## WORK REQUIRED
Each entry here needs to be given again exactly.

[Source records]
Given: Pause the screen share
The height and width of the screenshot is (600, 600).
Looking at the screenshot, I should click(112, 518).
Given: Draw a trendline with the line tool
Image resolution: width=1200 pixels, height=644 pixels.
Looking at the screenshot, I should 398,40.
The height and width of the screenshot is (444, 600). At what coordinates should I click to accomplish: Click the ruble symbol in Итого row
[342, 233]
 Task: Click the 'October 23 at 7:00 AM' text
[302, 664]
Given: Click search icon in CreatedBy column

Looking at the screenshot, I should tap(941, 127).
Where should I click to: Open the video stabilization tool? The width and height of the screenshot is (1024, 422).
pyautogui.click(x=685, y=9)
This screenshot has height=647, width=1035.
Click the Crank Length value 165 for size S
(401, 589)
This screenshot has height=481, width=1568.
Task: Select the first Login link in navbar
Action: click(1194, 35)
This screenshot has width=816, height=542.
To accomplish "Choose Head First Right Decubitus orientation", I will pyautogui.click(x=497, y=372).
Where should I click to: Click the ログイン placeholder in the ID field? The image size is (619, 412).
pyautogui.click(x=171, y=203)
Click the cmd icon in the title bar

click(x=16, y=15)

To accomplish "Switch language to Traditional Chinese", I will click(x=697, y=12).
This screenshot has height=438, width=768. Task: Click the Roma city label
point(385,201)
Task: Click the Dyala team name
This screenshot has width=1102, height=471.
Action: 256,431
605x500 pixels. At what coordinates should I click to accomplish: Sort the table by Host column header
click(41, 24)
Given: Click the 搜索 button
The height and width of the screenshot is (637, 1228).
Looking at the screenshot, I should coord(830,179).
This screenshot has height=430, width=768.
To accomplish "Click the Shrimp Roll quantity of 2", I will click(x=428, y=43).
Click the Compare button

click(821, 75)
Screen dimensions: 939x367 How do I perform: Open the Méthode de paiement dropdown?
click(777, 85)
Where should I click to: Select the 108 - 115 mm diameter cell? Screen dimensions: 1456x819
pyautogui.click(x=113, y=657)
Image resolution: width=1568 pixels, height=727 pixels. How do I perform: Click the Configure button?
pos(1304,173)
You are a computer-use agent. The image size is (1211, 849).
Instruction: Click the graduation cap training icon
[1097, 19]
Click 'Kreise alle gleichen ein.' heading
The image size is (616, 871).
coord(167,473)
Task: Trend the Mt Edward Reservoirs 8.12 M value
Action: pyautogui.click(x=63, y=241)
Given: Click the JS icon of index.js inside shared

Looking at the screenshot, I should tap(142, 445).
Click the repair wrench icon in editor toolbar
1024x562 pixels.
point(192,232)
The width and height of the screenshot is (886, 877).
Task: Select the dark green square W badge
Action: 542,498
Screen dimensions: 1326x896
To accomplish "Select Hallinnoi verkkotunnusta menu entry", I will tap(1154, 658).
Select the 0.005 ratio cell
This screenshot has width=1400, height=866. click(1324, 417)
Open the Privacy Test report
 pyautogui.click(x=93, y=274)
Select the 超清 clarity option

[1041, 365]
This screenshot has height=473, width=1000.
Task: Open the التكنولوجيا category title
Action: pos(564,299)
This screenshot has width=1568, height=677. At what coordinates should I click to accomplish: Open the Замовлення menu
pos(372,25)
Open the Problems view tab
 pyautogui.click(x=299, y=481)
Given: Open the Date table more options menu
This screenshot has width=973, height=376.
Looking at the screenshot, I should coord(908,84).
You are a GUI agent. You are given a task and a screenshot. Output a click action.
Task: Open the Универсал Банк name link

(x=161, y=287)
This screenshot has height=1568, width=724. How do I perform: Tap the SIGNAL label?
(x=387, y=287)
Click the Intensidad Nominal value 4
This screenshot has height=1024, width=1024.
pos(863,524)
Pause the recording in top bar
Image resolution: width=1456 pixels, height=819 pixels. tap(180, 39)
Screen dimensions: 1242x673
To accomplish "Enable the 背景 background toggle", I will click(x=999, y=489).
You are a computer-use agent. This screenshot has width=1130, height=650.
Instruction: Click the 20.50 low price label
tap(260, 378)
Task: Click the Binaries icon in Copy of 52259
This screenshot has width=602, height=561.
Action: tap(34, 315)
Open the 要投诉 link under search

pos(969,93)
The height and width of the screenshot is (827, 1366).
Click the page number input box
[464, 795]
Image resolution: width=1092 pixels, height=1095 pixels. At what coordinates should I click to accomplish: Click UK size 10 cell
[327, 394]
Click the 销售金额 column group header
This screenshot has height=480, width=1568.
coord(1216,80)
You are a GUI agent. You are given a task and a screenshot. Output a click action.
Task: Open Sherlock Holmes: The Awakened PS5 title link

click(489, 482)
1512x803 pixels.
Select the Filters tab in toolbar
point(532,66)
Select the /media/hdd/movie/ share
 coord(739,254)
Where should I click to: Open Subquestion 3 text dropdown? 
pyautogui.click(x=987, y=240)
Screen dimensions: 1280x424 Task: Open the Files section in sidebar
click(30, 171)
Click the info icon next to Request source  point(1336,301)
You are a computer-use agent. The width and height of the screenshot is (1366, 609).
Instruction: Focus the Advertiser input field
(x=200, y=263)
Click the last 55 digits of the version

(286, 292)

## TASK RESPONSE
Given: Pause the screen share
The height and width of the screenshot is (600, 600).
Looking at the screenshot, I should click(112, 518).
Given: Draw a trendline with the line tool
Image resolution: width=1200 pixels, height=644 pixels.
Looking at the screenshot, I should 398,40.
The height and width of the screenshot is (444, 600). At what coordinates should I click to accomplish: Click the ruble symbol in Итого row
[342, 233]
 Task: Click the 'October 23 at 7:00 AM' text
[302, 664]
Given: Click search icon in CreatedBy column

Looking at the screenshot, I should tap(941, 127).
Where should I click to: Open the video stabilization tool? The width and height of the screenshot is (1024, 422).
pyautogui.click(x=685, y=9)
This screenshot has height=647, width=1035.
Click the Crank Length value 165 for size S
(401, 589)
This screenshot has height=481, width=1568.
Task: Select the first Login link in navbar
Action: click(1194, 35)
This screenshot has width=816, height=542.
To accomplish "Choose Head First Right Decubitus orientation", I will pyautogui.click(x=497, y=372).
Where should I click to: Click the ログイン placeholder in the ID field? The image size is (619, 412).
pyautogui.click(x=171, y=203)
Click the cmd icon in the title bar

click(x=16, y=15)

To accomplish "Switch language to Traditional Chinese", I will click(x=697, y=12).
This screenshot has height=438, width=768. Task: Click the Roma city label
point(385,201)
Task: Click the Dyala team name
This screenshot has width=1102, height=471.
Action: 256,431
605x500 pixels. At what coordinates should I click to accomplish: Sort the table by Host column header
click(41, 24)
Given: Click the 搜索 button
The height and width of the screenshot is (637, 1228).
Looking at the screenshot, I should coord(830,179).
This screenshot has height=430, width=768.
To accomplish "Click the Shrimp Roll quantity of 2", I will click(x=428, y=43).
Click the Compare button

click(821, 75)
Screen dimensions: 939x367 How do I perform: Open the Méthode de paiement dropdown?
click(777, 85)
Where should I click to: Select the 108 - 115 mm diameter cell? Screen dimensions: 1456x819
pyautogui.click(x=113, y=657)
Image resolution: width=1568 pixels, height=727 pixels. How do I perform: Click the Configure button?
pos(1304,173)
You are a computer-use agent. The image size is (1211, 849).
Instruction: Click the graduation cap training icon
[1097, 19]
Click 'Kreise alle gleichen ein.' heading
The image size is (616, 871).
coord(167,473)
Task: Trend the Mt Edward Reservoirs 8.12 M value
Action: pyautogui.click(x=63, y=241)
Given: Click the JS icon of index.js inside shared

Looking at the screenshot, I should tap(142, 445).
Click the repair wrench icon in editor toolbar
1024x562 pixels.
point(192,232)
The width and height of the screenshot is (886, 877).
Task: Select the dark green square W badge
Action: 542,498
Screen dimensions: 1326x896
To accomplish "Select Hallinnoi verkkotunnusta menu entry", I will tap(1154, 658).
Select the 0.005 ratio cell
This screenshot has width=1400, height=866. click(1324, 417)
Open the Privacy Test report
 pyautogui.click(x=93, y=274)
Select the 超清 clarity option

[1041, 365]
This screenshot has height=473, width=1000.
Task: Open the التكنولوجيا category title
Action: pos(564,299)
This screenshot has width=1568, height=677. At what coordinates should I click to accomplish: Open the Замовлення menu
pos(372,25)
Open the Problems view tab
 pyautogui.click(x=299, y=481)
Given: Open the Date table more options menu
This screenshot has width=973, height=376.
Looking at the screenshot, I should coord(908,84).
You are a GUI agent. You are given a task and a screenshot. Output a click action.
Task: Open the Универсал Банк name link

(x=161, y=287)
This screenshot has height=1568, width=724. How do I perform: Tap the SIGNAL label?
(x=387, y=287)
Click the Intensidad Nominal value 4
This screenshot has height=1024, width=1024.
pos(863,524)
Pause the recording in top bar
Image resolution: width=1456 pixels, height=819 pixels. tap(180, 39)
Screen dimensions: 1242x673
To accomplish "Enable the 背景 background toggle", I will click(x=999, y=489).
You are a computer-use agent. This screenshot has width=1130, height=650.
Instruction: Click the 20.50 low price label
tap(260, 378)
Task: Click the Binaries icon in Copy of 52259
This screenshot has width=602, height=561.
Action: tap(34, 315)
Open the 要投诉 link under search

pos(969,93)
The height and width of the screenshot is (827, 1366).
Click the page number input box
[464, 795]
Image resolution: width=1092 pixels, height=1095 pixels. At what coordinates should I click to accomplish: Click UK size 10 cell
[327, 394]
Click the 销售金额 column group header
This screenshot has height=480, width=1568.
coord(1216,80)
You are a GUI agent. You are given a task and a screenshot. Output a click action.
Task: Open Sherlock Holmes: The Awakened PS5 title link

click(489, 482)
1512x803 pixels.
Select the Filters tab in toolbar
point(532,66)
Select the /media/hdd/movie/ share
 coord(739,254)
Where should I click to: Open Subquestion 3 text dropdown? 
pyautogui.click(x=987, y=240)
Screen dimensions: 1280x424 Task: Open the Files section in sidebar
click(30, 171)
Click the info icon next to Request source  point(1336,301)
You are a computer-use agent. The width and height of the screenshot is (1366, 609).
Instruction: Focus the Advertiser input field
(x=200, y=263)
Click the last 55 digits of the version

(286, 292)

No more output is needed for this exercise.